There’s a lot of attention to, and for, eyes in The Batman. To the Riddler’s thick-rim glasses over his mask. To the Batman’s eyeliner and heavy shadow around the eyes (ostensibly to cloak the exposed skin beneath the mask, but also functioning as a meta-joke about the prominent eye make-up all modern Batmans have worn). To Bruce’s long bangs that always hang down his forehead across the eyes (Pattinson’s hair and eye shadow seem to be an allusion to the look of the famous sleepwalker in The Cabinet of Dr. Caligari [1920]). 

To viral videos posted online. To the videos the TV news shows us with warnings that we shouldn’t watch the filth and depravity they are about to show. To a red neon light bulb turning on in the rainy city. To Selina Kyle driving off in the rear view mirror of Batman’s motorbike. We watch him watch her, and the movie ends with us watching his face in profile as he looks forward, off camera left.

This is the Batman of a generation saturated in visual imagery, a generation of experience filtered through visual mediation. A Batman who watches and sees and knows the crimes of the city, like a confessor, carrying knowledge of the many sins. And sometimes helping. And sometimes punishing. 

These visual emphases in The Batman contribute to the pastiche nature of the film. It’s Seven (1995). It’s Zodiac (2007). It’s The Long Halloween (1996–97). It’s Hush (2002–3). It’s Year One (1987). Year Two (1987).

It’s red title on black: “The Batman.” A red wig on Selina Kyle, the Catwoman. Red flames in the Penguin’s rear view, and someone exploding through the hellfire. Red blood on the floor, providing a clue that even Batman, the world’s greatest detective, only deciphers too late, one step behind the bad guy.

The villain and his Pizzagate-style vigilantes (note: their evil actions are motivated by their knowledge of evil actions by those who run the city) eventually wreak havoc with bullets from above on a political leader on an election night in a stadium, recalling not only the political assassination at the climax of The Manchurian Candidate (1964), but also the original mass shooting, the Texas Tower Sniper in 1966, its film incarnation in Targets (1968), as well as the Las Vegas shooting massacre of 2017. 

Recall that Batman Begins is a fantasy of self-actualization through dedication to a meta-narrative, to a symbol of something greater than oneself. The Batman lacks Nolan’s profound yet foregrounded thinking-through of the themes related to Batman. It lacks the clear symbol and its construction throughout the narrative. It lacks the legend. Mr. Wayne’s vengeance doesn’t become a legend, except maybe by the end.

But as The Batman settles deep into its mood and atmosphere it sets off some dark and resonant vibrations. This Batman feels, and becomes a feeling. I see and feel that things aren’t right. I feel I should act. How? That is the question all three protagonists—the Bat, the Cat, and the Question Mark—all ask, and answer, in different ways.
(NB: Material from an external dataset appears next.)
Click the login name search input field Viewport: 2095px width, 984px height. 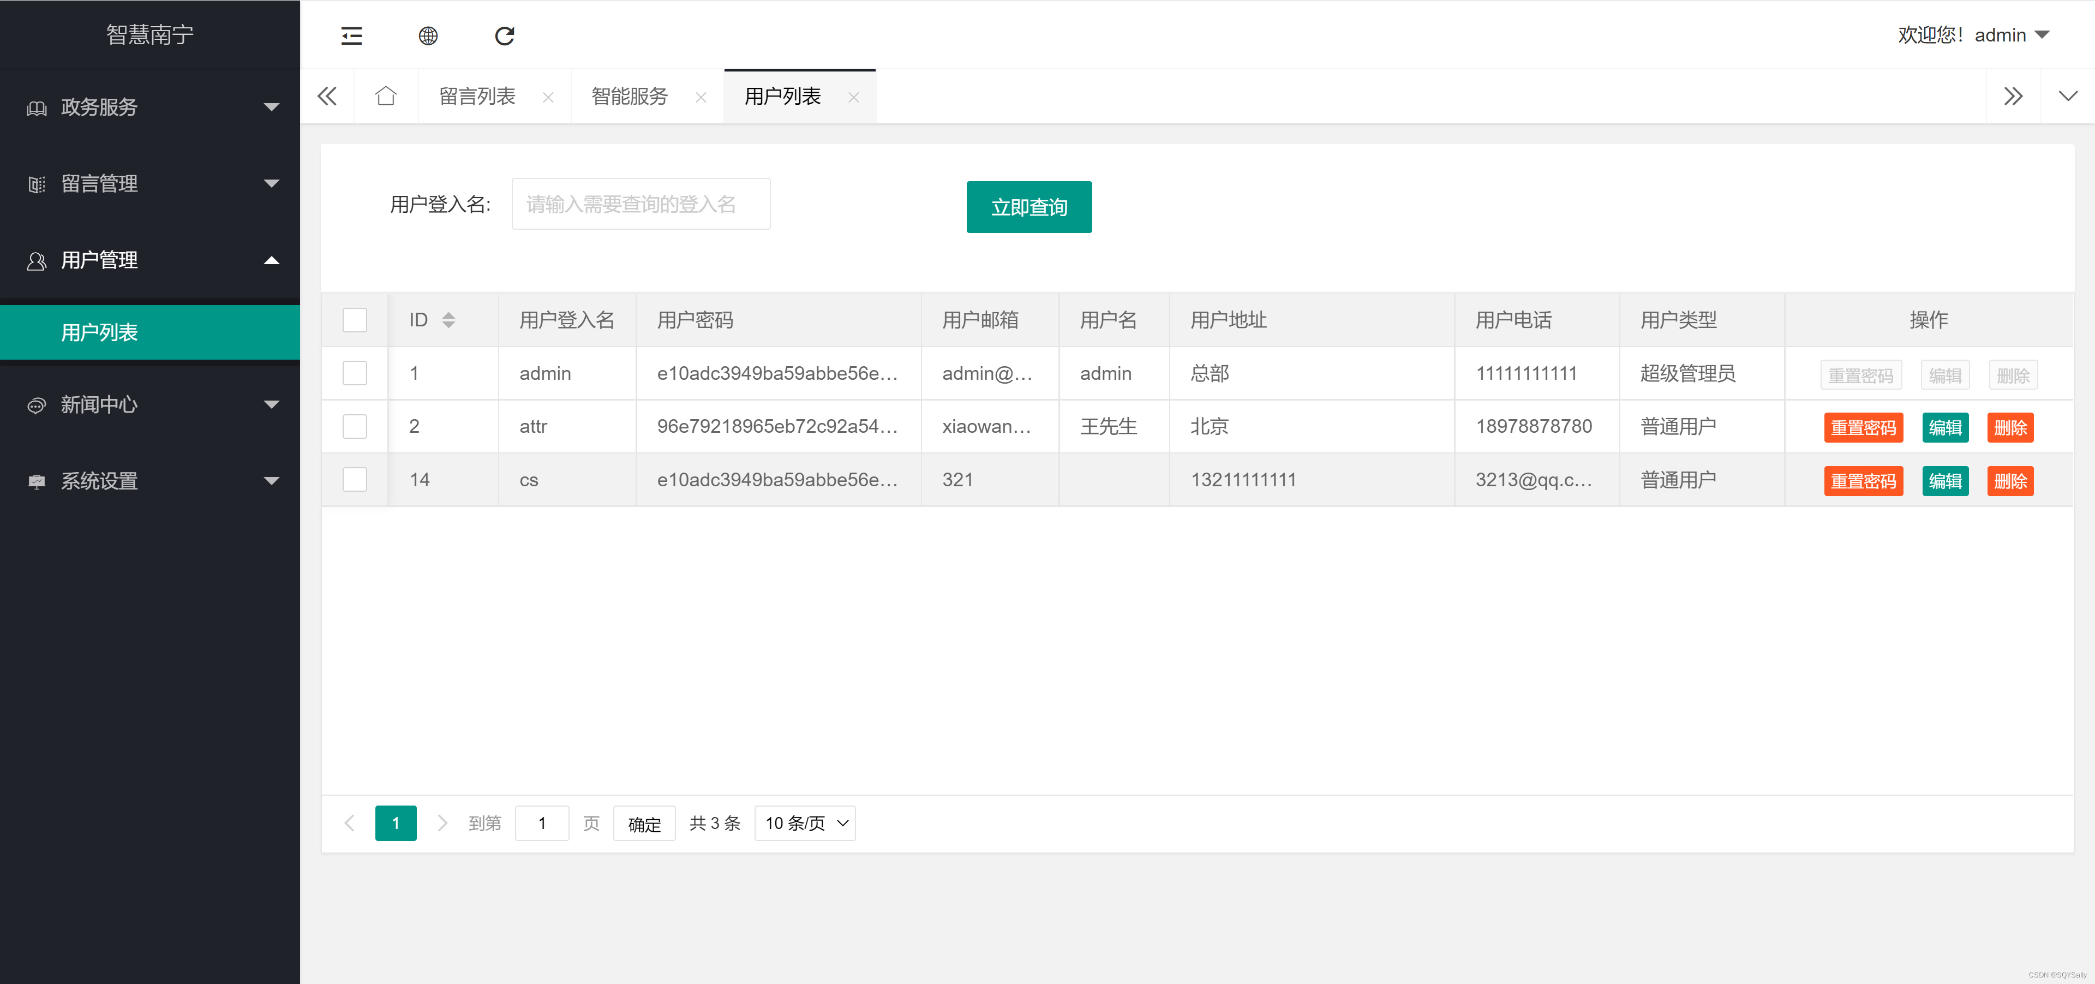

Vengeance is all consuming, so it cannot be one’s purpose, since it will only lead to self-consuming destruction. Hope, leading people out of their individual cells of darkness, is the only path forward. Batman leads the victims of flood and bullets across the dark waters in the red light of his flare, like a Prometheus.
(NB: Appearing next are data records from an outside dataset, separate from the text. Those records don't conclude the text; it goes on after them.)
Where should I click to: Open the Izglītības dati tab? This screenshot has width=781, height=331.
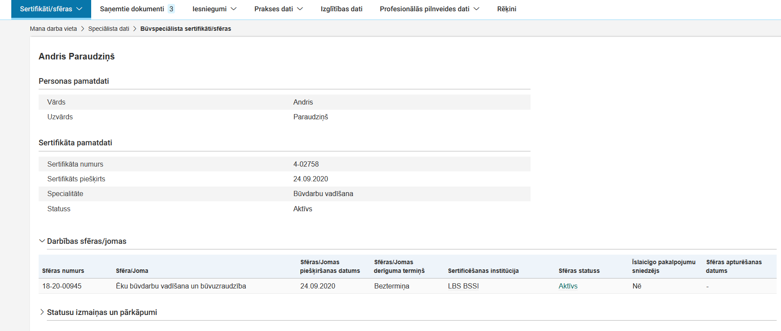coord(341,9)
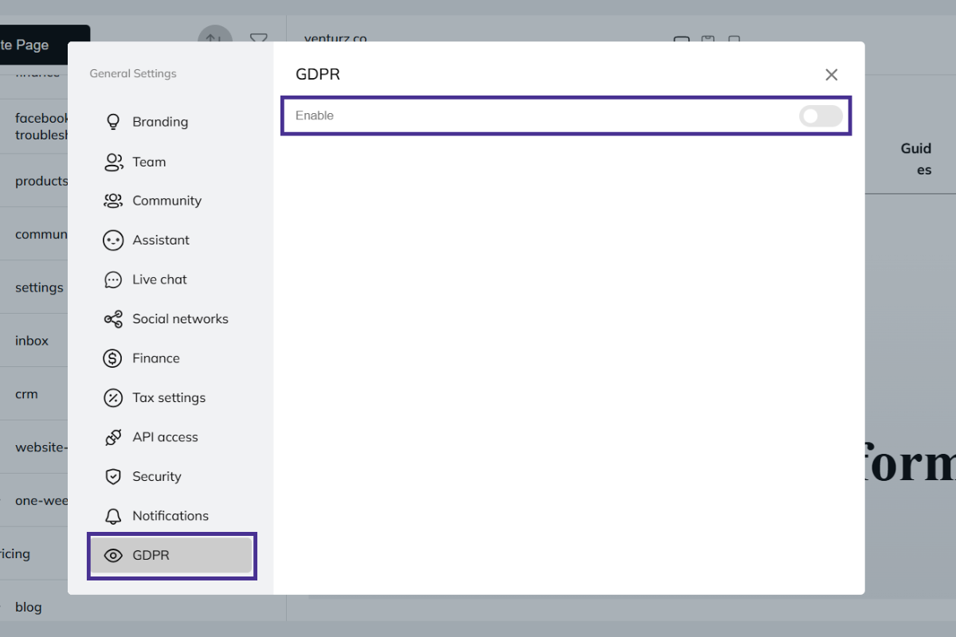This screenshot has height=637, width=956.
Task: Close the General Settings dialog
Action: tap(831, 75)
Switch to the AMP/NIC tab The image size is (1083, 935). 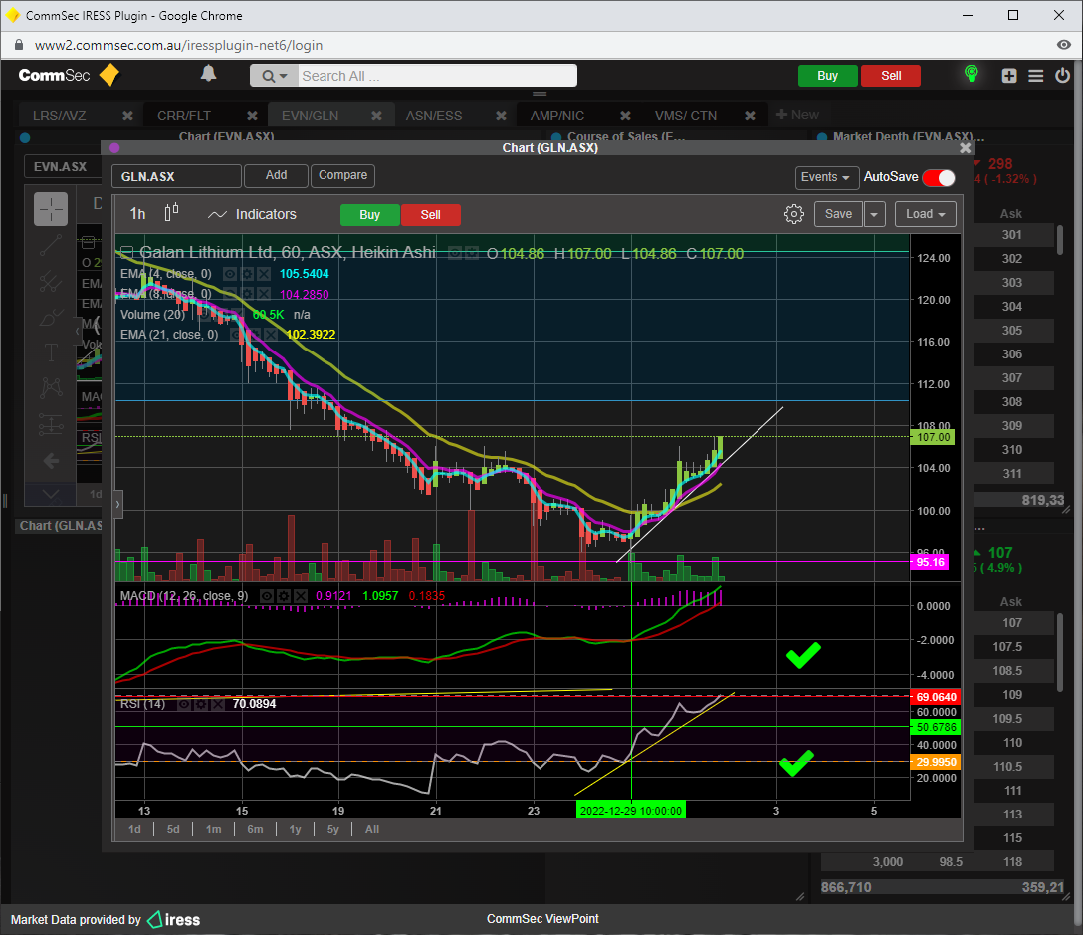pos(556,116)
Nolan made his Dark Knight pay a price, sacrificing himself in various ways for the sins of the city, taking upon his innocent personhood the guilt of the scapegoat. 
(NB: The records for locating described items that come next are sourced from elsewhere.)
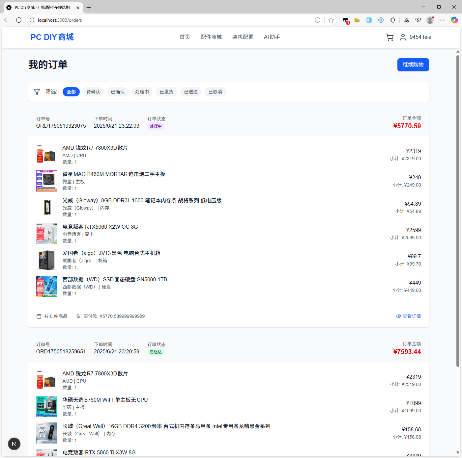Go to 配件商城 nav item
The width and height of the screenshot is (462, 458).
[211, 37]
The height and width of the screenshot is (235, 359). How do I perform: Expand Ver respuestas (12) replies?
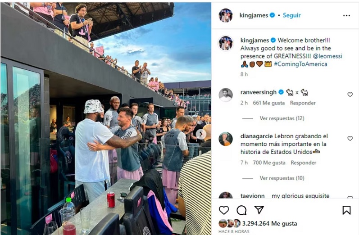coord(282,118)
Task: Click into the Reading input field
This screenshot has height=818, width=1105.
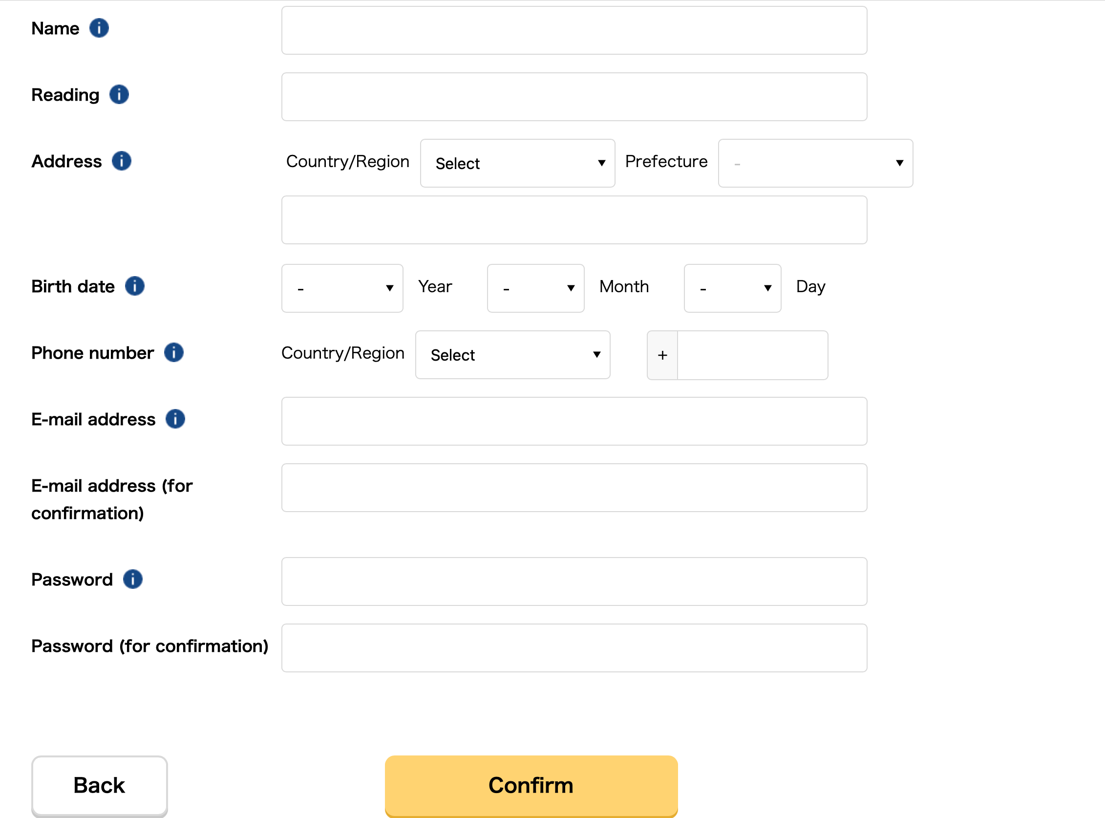Action: (574, 97)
Here, at the end, when Pattinson’s Bruce Wayne/Batman parts from Selina Kyle as they leave the cemetery, driving off in different directions, he parts not only from the potential of their relationship but also from her cynical-slash-zealous Robin-Hood mission, and perhaps also from his all-consuming origin story—which has often been visualized heretofore with the boy by the grave—but here is never shown. Only hinted at. Discussed. Intuited. Felt. The Batman’s mission is now beyond personal vengeance. His path will be harder but truer. He will keep suffering as the witness to the night.

The Batman (2022, USA)

Directed by Matt Reeves; written by Matt Reeves and Peter Craig, based on the character created by Bob Kane and Bill Finger; starring Robert Pattinson, Zoë Kravitz, Paul Dano, Jeffrey Wright, John Turturro, Peter Sarsgaard, Andy Serkis, Colin Farrell.